Exercise:
What are the lines from the top of the entries below through the line containing "This screenshot has height=453, width=571."? Return them exactly, both ends included, without the pictures.

The data:

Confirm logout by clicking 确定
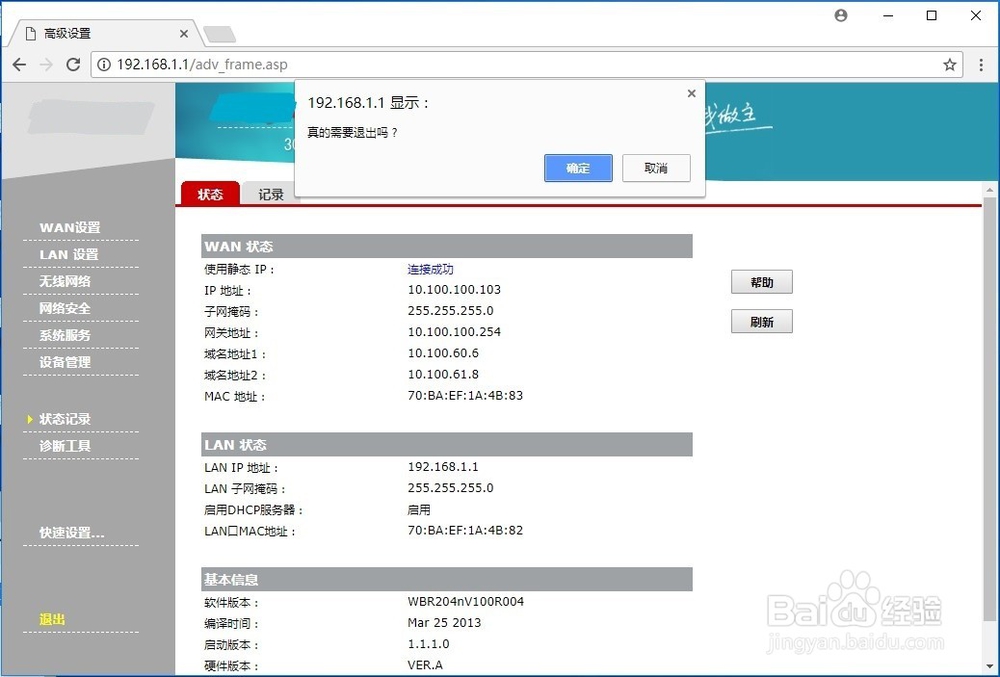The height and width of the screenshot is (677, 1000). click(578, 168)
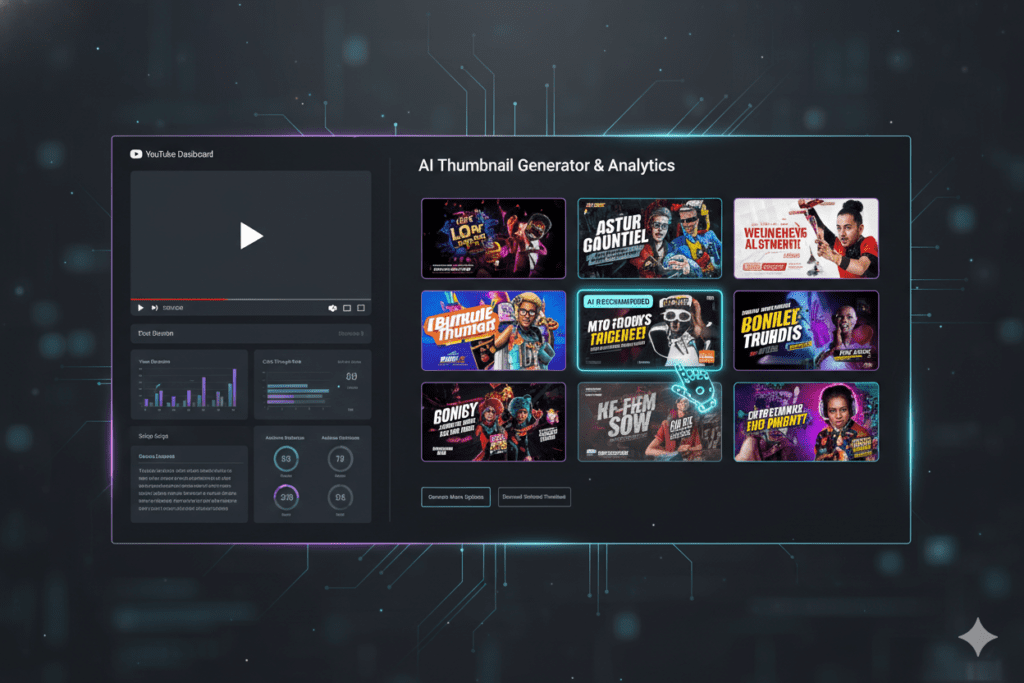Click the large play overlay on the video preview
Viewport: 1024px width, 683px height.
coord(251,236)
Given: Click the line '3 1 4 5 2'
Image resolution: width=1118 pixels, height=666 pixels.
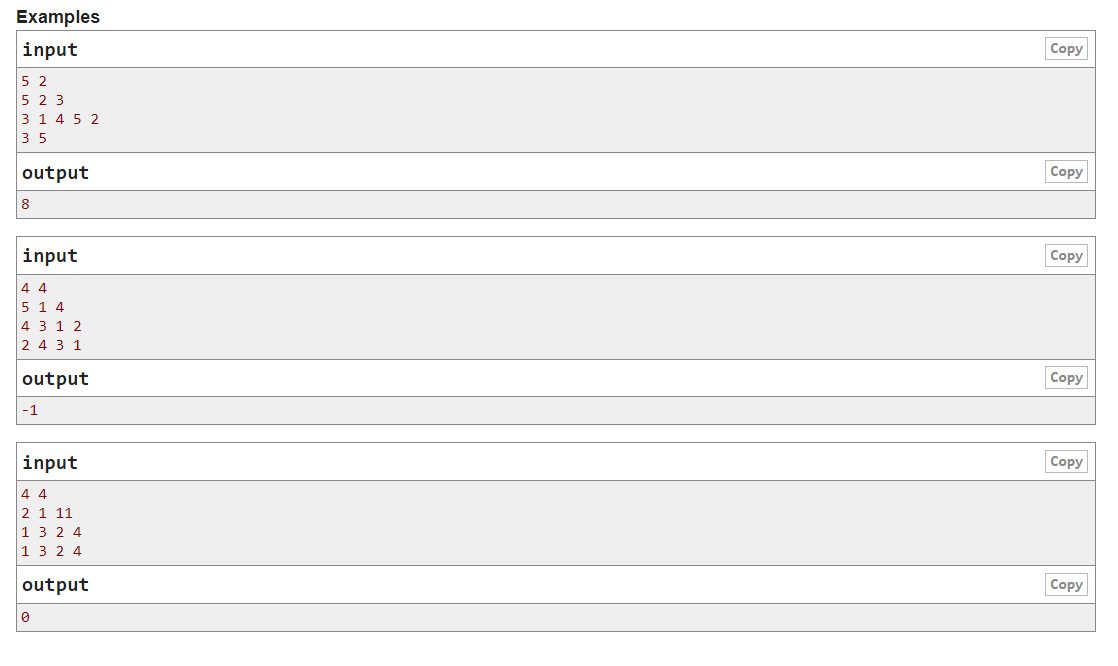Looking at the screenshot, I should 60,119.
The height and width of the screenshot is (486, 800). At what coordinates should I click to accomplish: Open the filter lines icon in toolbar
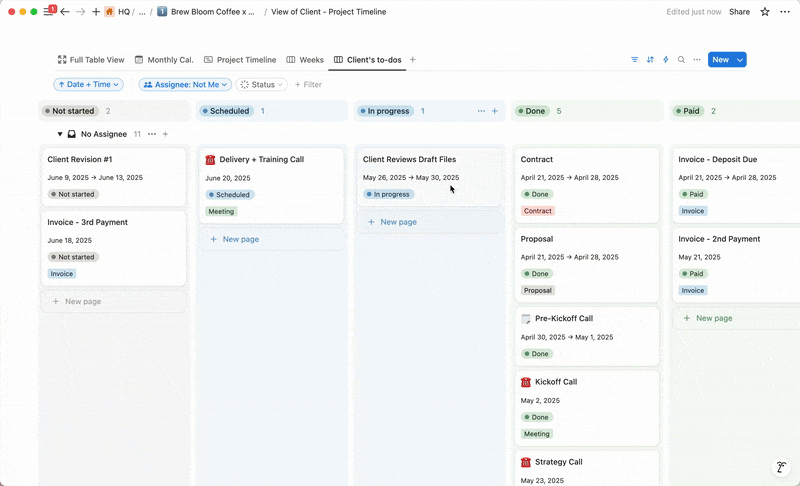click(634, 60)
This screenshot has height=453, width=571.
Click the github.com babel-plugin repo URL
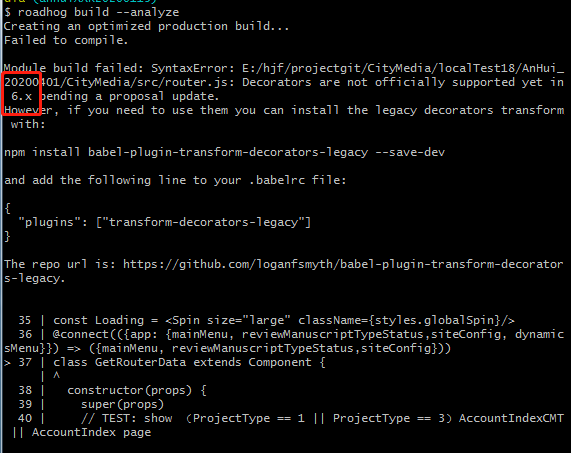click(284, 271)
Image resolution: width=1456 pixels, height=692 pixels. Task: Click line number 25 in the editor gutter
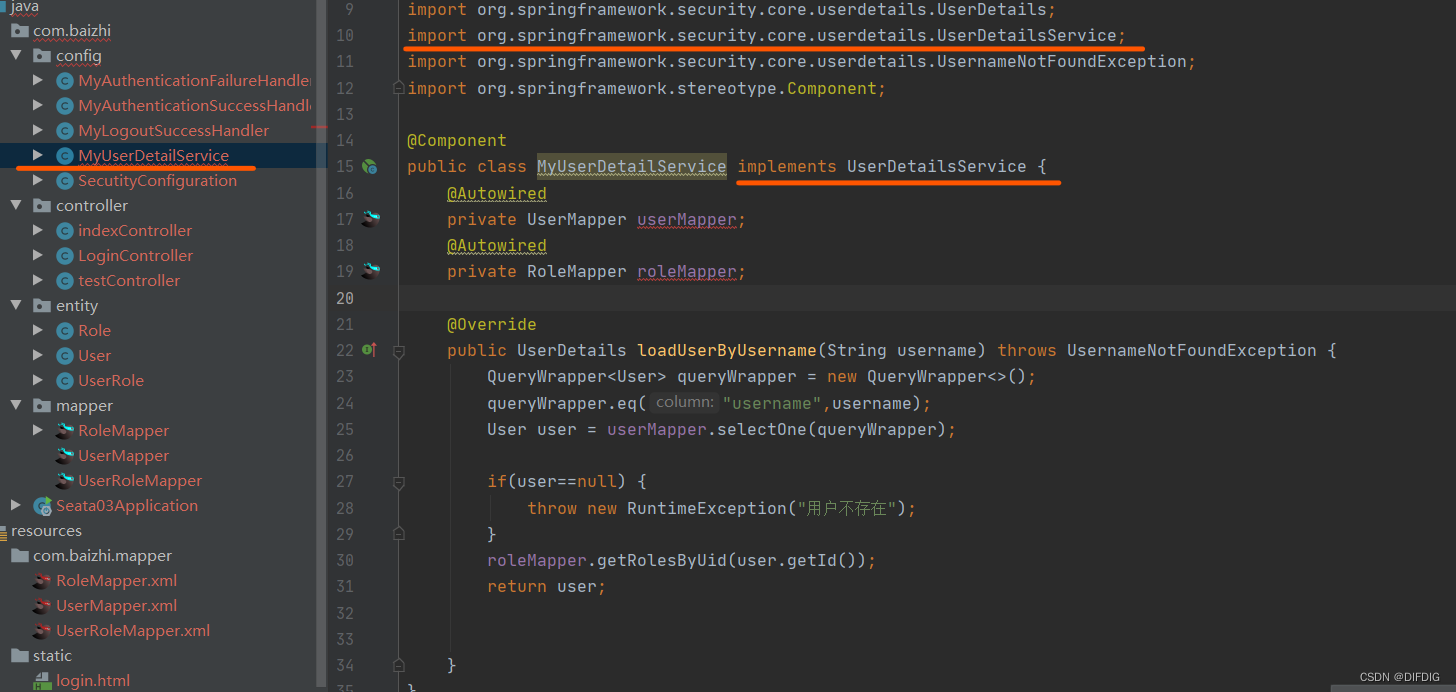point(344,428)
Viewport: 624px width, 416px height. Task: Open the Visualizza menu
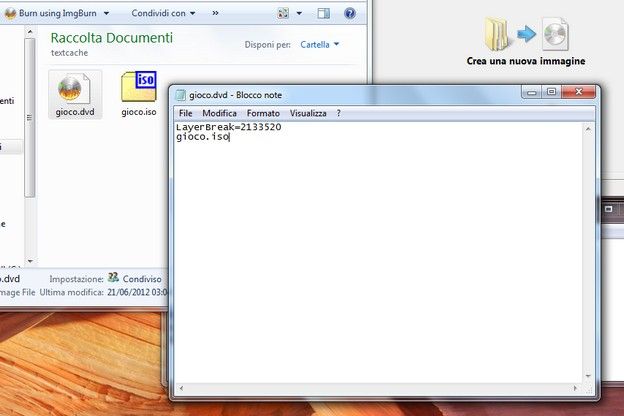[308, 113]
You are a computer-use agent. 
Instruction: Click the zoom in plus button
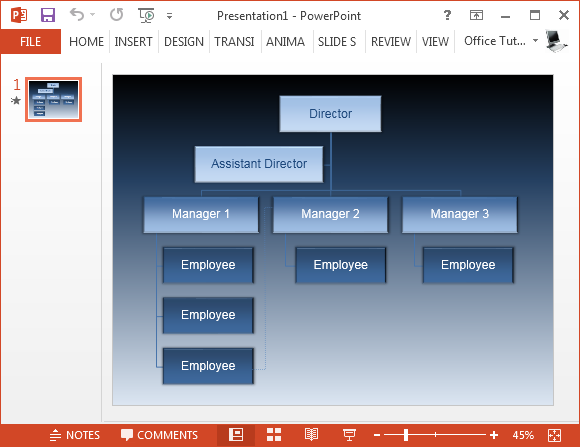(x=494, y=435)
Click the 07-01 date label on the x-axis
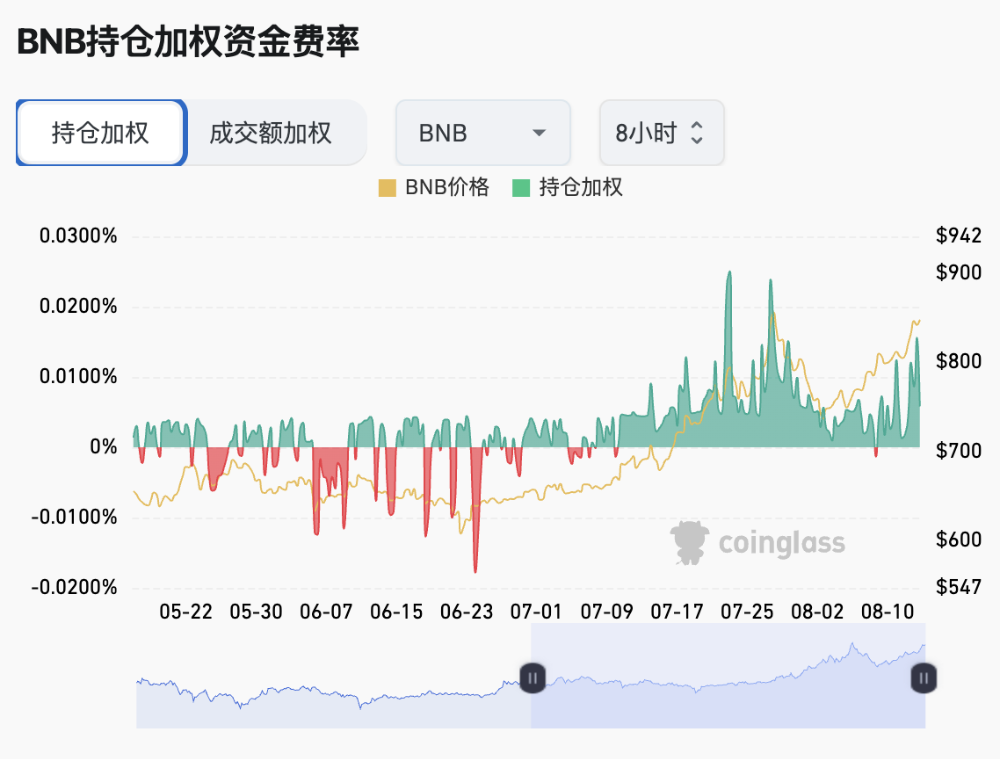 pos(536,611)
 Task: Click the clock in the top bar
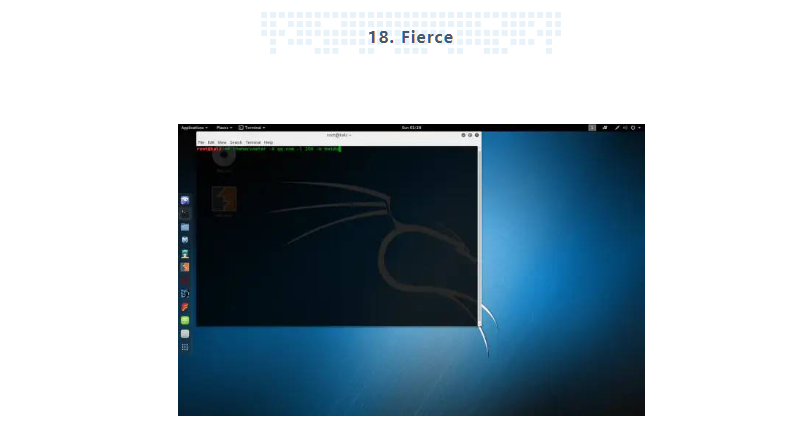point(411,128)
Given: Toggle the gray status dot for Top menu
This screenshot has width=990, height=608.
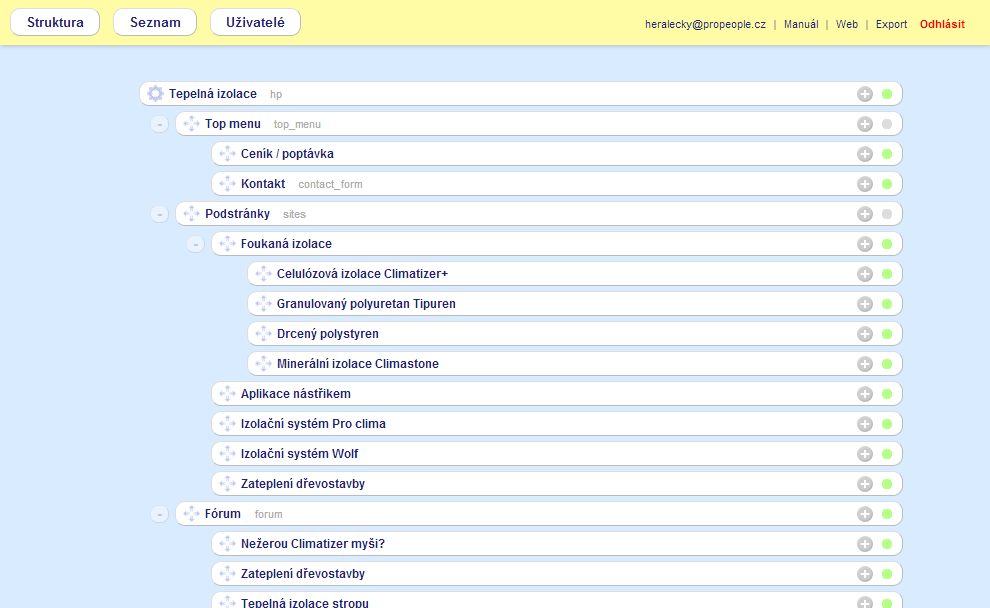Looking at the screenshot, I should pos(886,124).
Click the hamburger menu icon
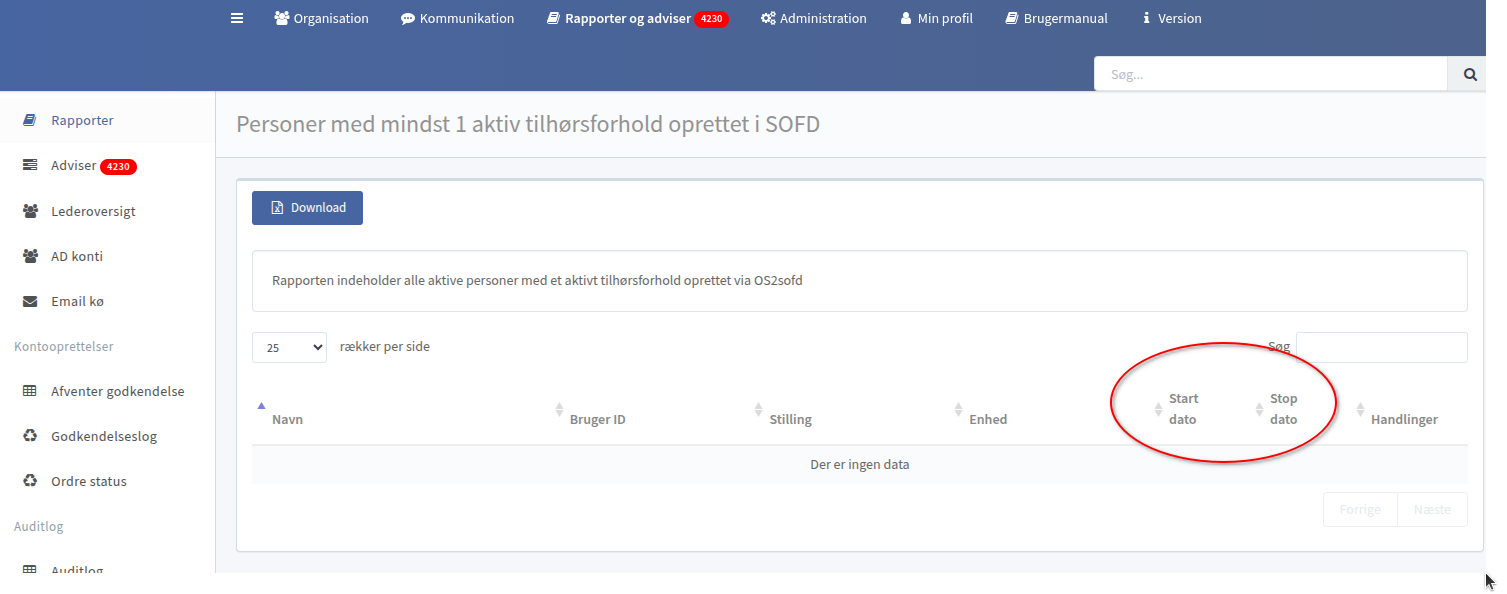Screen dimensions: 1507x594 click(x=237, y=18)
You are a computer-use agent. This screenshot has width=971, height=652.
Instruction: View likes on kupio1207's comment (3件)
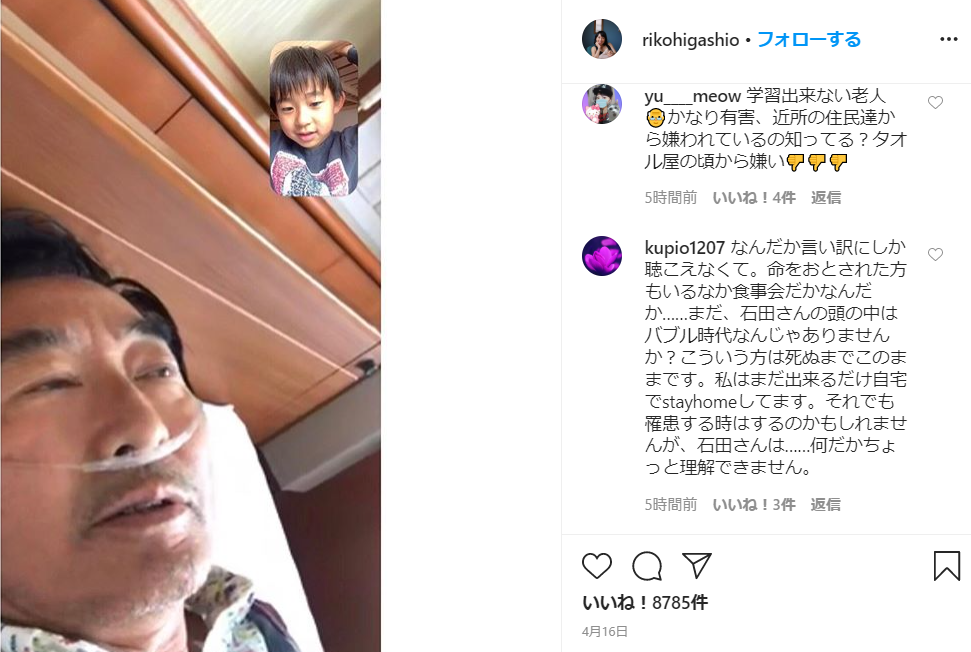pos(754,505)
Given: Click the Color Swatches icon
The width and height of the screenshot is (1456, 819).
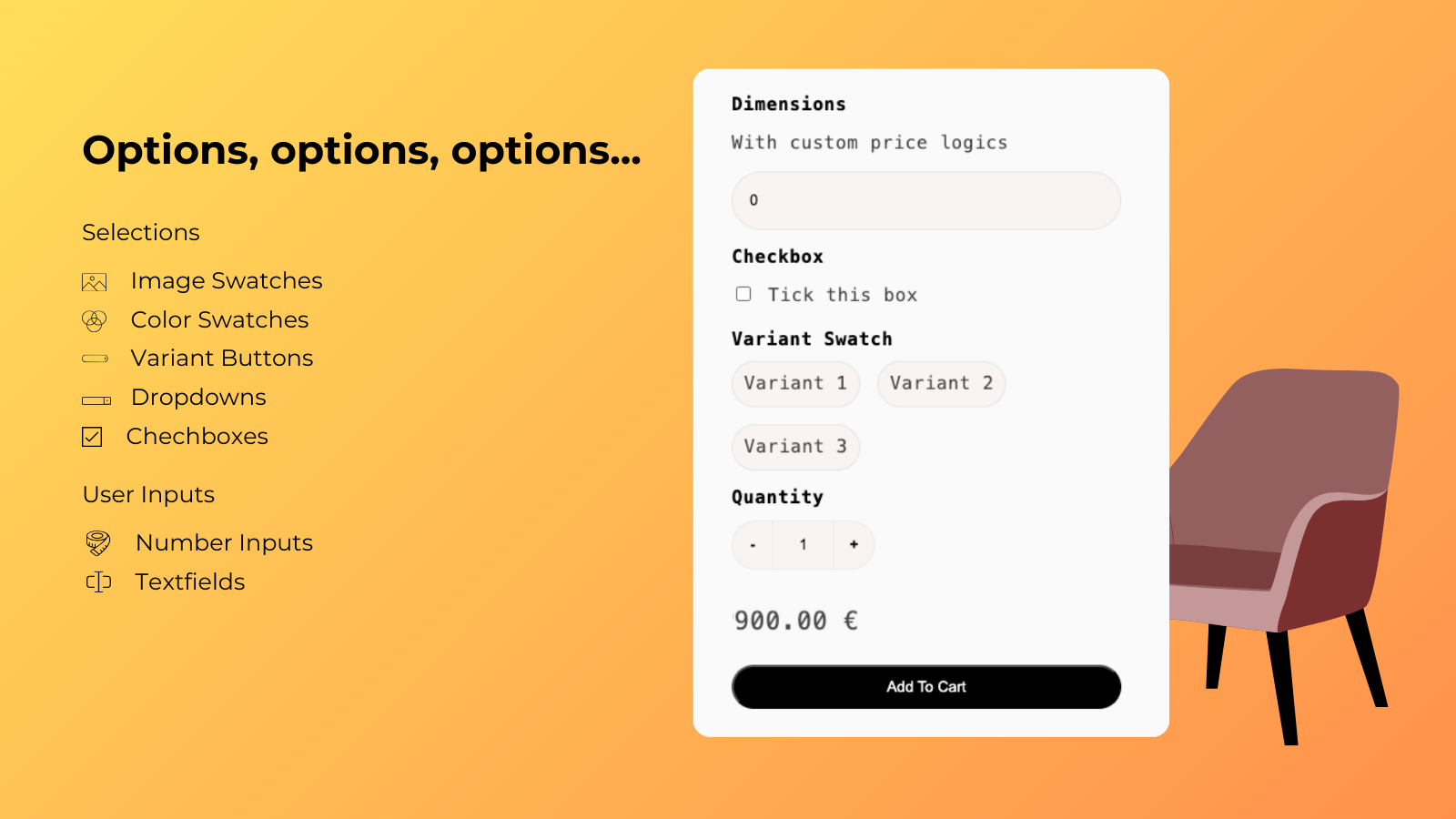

Response to this task:
Confirm logout by clicking 确定
The height and width of the screenshot is (677, 1000). click(578, 168)
Click the large play overlay on the video preview
Viewport: 1024px width, 683px height.
coord(251,236)
Given: Click the line '3 1 4 5 2'
Image resolution: width=1118 pixels, height=666 pixels.
Looking at the screenshot, I should 60,119.
The height and width of the screenshot is (486, 800). At what coordinates should I click to accomplish: Open the filter lines icon in toolbar
click(634, 60)
This screenshot has height=453, width=571.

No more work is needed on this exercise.